What needs to be done
Repeat all of the records word for word, but skip any picture.

══════════════════════════════

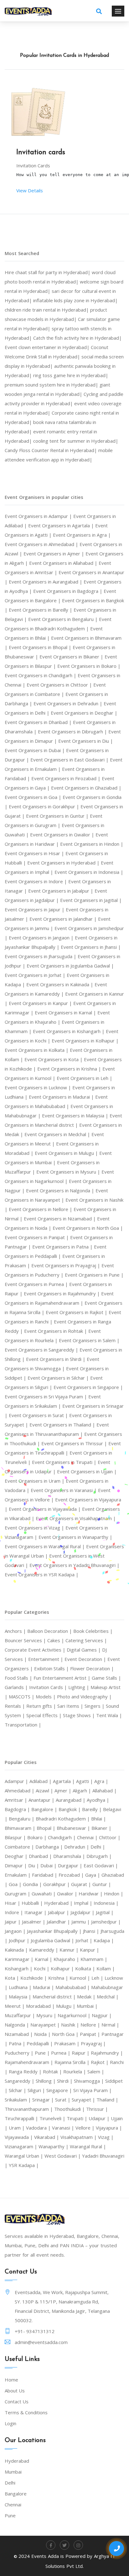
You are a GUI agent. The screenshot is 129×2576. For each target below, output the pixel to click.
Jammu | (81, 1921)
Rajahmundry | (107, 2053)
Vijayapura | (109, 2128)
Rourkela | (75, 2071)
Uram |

══════════════════════════════

Solution for this exercise
You are a GUI agent. The screenshot is 129×2576. For each target below, output the pixel to click.
Jammu | (81, 1921)
Rajahmundry | (107, 2053)
Vijayapura | (109, 2128)
Rourkela | (75, 2071)
Uram |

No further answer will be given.